Frost, on the other hand, was obviously totally honest about the Northern Ireland protocol, which he simultaneously defends both signing and repudiating, while continuing his refusal to acknowledge that Brexit involves a problematic hard border either dividing Northern Ireland from the UK or dividing it from the rest of Ireland.

Such is the state of the Conservative Party that this same Lord Frost is being seen as one of its intellectual heavyweights. And he has not denied he could give up his peerage and run for election, with an eye for the top job.

If he does, he’s going to have competition, for Big Dog Johnson is also on manoeuvres, subjecting himself to tough political interviews with journalistic titans like Nadine Dorries (“What’s it like being at home with kids?”), parading around the United States like an elder statesman bestowing wisdom and bothering Vlodymyr Zelensky in Ukraine for photo ops. His acolytes write sycophantic columns in the Daily Telegraph calling for him to be brought back and take over the reins at NATO. 

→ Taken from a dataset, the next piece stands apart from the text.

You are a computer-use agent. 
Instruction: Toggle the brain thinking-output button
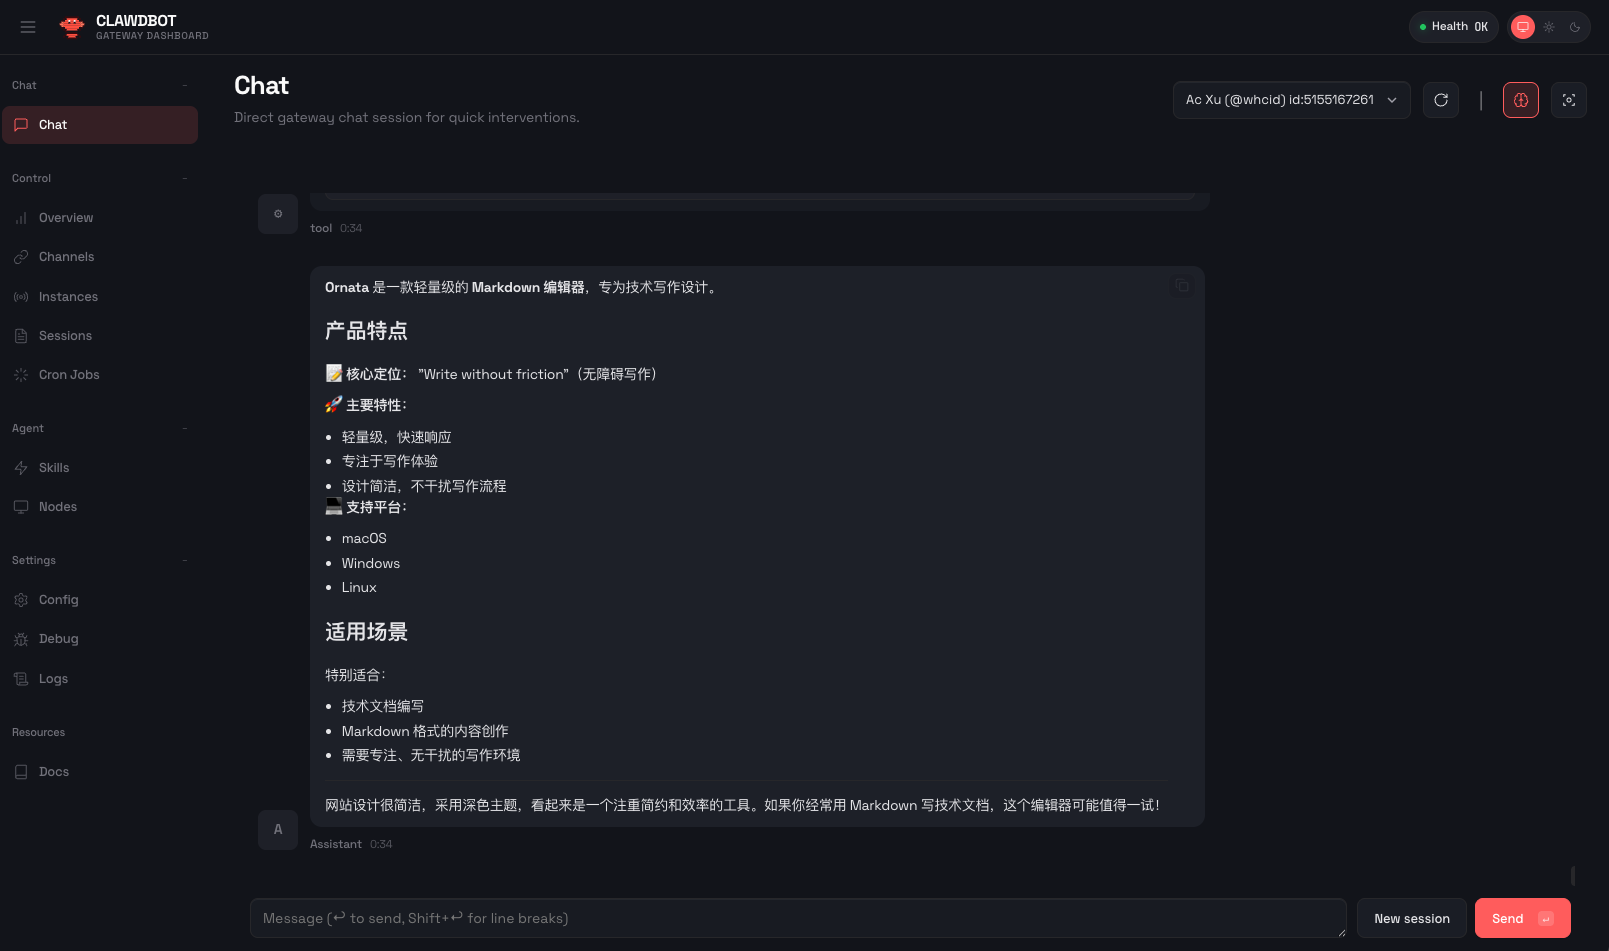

Saying that you’d have to be mad to think that he covered up illegal Covid-era parties in Downing Street — the literal reason most of his own MPs forced him out — Johnson clearly feels he can upturn reality and return to power, Whether this shows a lack of self-awareness or the grim reality of today’s politics remains to be seen.

Like Johnson’s buses, it seems grotesque spring career relaunches now come in threes. Britain’s 44-day Downing Street queen, Liz Truss, is also creeping out of the shadows, having resolved along with some 50 allies that her legacy isn’t being protected properly. Not the one about her crashing the markets and condemning families to unaffordable mortgages with an ill-advised budget, but the “intellectual” underpinning of wanting growth really, really badly.

In this — yet another parallel reality from the Conservatives’ fruitcake wings — Truss is a misunderstood genius whose only fault was her failure to explain her cunning plans to less able underlings and public. She was “playing all the right notes, but not necessarily in the right order” for others to keep up.  Maybe not quite deluded enough to think she’d be allowed back into residence at No 10, but Truss might feel a role beckons for someone of her talents as a sort of respected elder of the party?

Brexit’s birthday has become a sort of alternative April Fool’s day, where the ridiculous becomes probable. Why else are the old Brexit hits (“it’s the fault of the civil servants”, “without it there would not be Freeports” “we were a vassal state”) coming out just when the majority of the country realise its folly?

This all shows that, for all the talk of Rishi Sunak finally laying to rest the Conservatives’ madness reflex and heading up a sensible government, little has really changed in a party that has run out of ideas.  

If we allow him to be more capable – not a given – then Sunak is completely trapped by the ERG and the self-promoters and bullies who were allowed to take over a party previously considered a governing machine.  Sunak is but an empty shadow failing to hide the malign dysfunction behind him, a vacuum into which the architects of this chaos pour back in the mindbening belief that they are the only heroes left to save their party from electoral ruin.